Empecé a fumar cuando tenía 16 años y cursaba en 4to. año de industrial, en la Enet. Nro. 1 Nicolás Avellaneda de Santa Fe. Compraba en el kiosko los cigarrillos sueltos y los fumaba antes de entrar a clase. Recuerdo que fumaba unas pitadas mientras esperaba la línea 6 de colectivos, en la esquina de casa, muy temprano en la mañana, después lo apagaba y me lo guardaba en ¡el bolsillo del guardapolvo azul petróleo! y cuando me bajaba, encendía nuevamente lo que quedaba y seguía fumando, mientras caminaba hasta llegar al colegio.
Y desde ahí continué sin parar; en la calle, en el recreo, en los baños del colegio, cuando salía, que iba a tomar algo o a bailar, a escondidas, en el patio de mi casa; compraba chicles y caramelos para ocultar el aliento a cigarrillo, hasta que se blanqueó luego de un tiempo. Recuerdo que diariamente fumaba delante de mi madre, (a pesar de su negativa a que lo hiciera) pero no de mi padre, un par de años después fumé delante de los dos.
Comencé con Marlboro y a los dos a tres años cambié a Chesterfield y seguí fumando, nunca más de un atado por día, no tengo registros de haber fumado un atado diario.
En el edificio donde trabajaba en Buenos Aires, estaba prohibido fumar en los 14 pisos, menos en los baños, así que nos íbamos a fumar al baño en grupos de a tres o cuatro, me acuerdo y me da un poco de asco, salíamos del baño con un olor a humo, hasta la corbata quedaba impregnada.
Durante los años de oficina, traté de fumar menos, cambié algunos hábitos y algunos menos fume; me transformé en un fumador social, (como se decía en ese momento) por ejemplo, no lo hacía cuando me bajaba del subte y solo encendía un pucho a media mañana, y otro al mediodía y así logre bajar la cantidad a 10 o 12 fasos por día, a veces algunos más otras menos, pero ese era el promedio, pero nunca el atado entero.
Y así hasta los 34 años.
Ese verano, hace 8 años atrás, me acuerdo que estábamos de vacaciones en las espectaculares playas de La Paloma, Uruguay y yo estaba tirado sobre la arena con un cigarrillo entre los dedos, lo miré y me pregunté; ¿qué estoy haciendo con esto? Y ahí nomás, me prometí a mi mismo que terminaría los atados de Chesterfield que tenía encima y que no fumaría más.
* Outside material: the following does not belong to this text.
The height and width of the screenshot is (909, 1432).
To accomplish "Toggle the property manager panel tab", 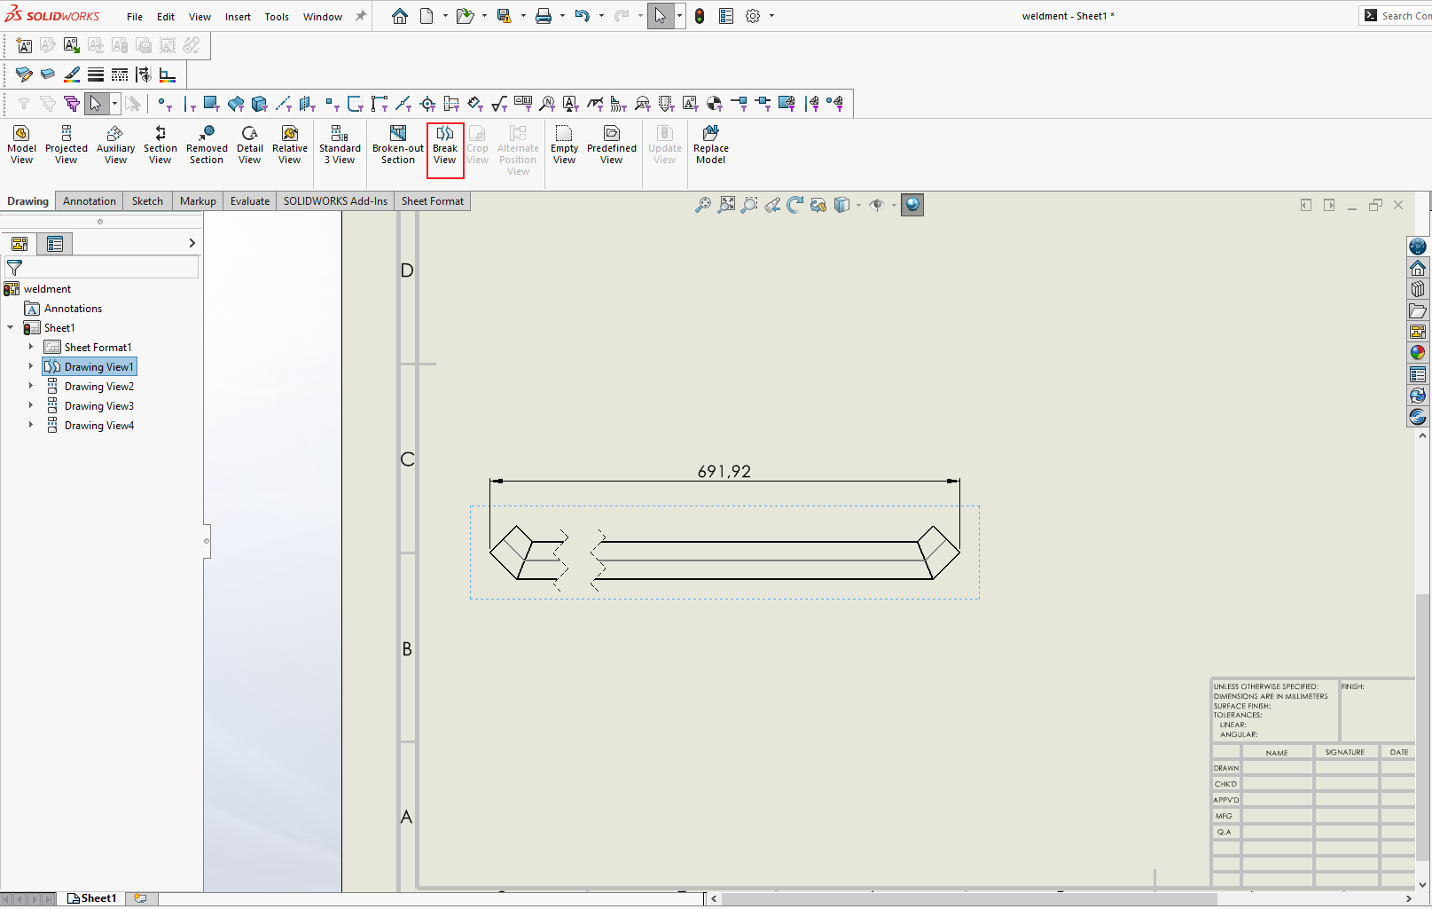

Me quedaban dos atados y el último lo fumé el domingo, cuando llegamos a Buenos Aires. Esa noche después de comer, fumé el último Chesterfield y no prendí un solo cigarrillo más.
Estuve fumando durante 18 años…
Las dos primeras semanas fueron bravas, comía toneladas de caramelos y chicles durante el día, tomaba litros de agua, terminaba de comer, me levantaba y me iba, no hacía sobremesa y evitaba los lugares con gente fumando. Y pasó, en un momento llegué a soñar que fumaba y aún hoy, algunas veces todavía sueño que me fumo un cigarrillito y siento el aroma y todo.
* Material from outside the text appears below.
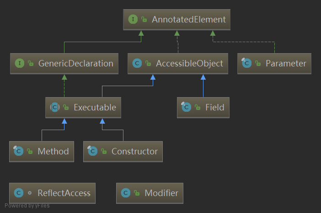Click the interface icon on AnnotatedElement

tap(133, 20)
Es curioso, tengo épocas en que me gustaría nuevamente prender un cigarrillo, sobre todo cuando estoy escribiendo y tomando mates o un café. Me siento tentado de ir y comprar un atado y prenderme uno. Pero no, queda en eso, sólo ganas.
Hoy no me banco los lugares cerrados con mucha gente fumando o con mucho humo en el ambiente y tampoco aguanto el olor a cigarrillo en la ropa. Hay veces que salís de un restaurant y te olés la ropa y decís “uff!, qué olor a faso!”. No me molesta que fumen al lado mío, pero que tiren el humo para otro lado.
¿Que si volvería a fumar? No sé, creo que no. Si no volví a fumar hasta ahora, no creo que lo haga.
¿Por qué lo dejé? Porque era consciente que en algún momento tenía que dejarlo y que mejor que ahí, en esa playa, lejos de las preocupaciones y el estrés cotidiano para tomar la decisión y con fuerza de voluntad decir ¡no fumo más!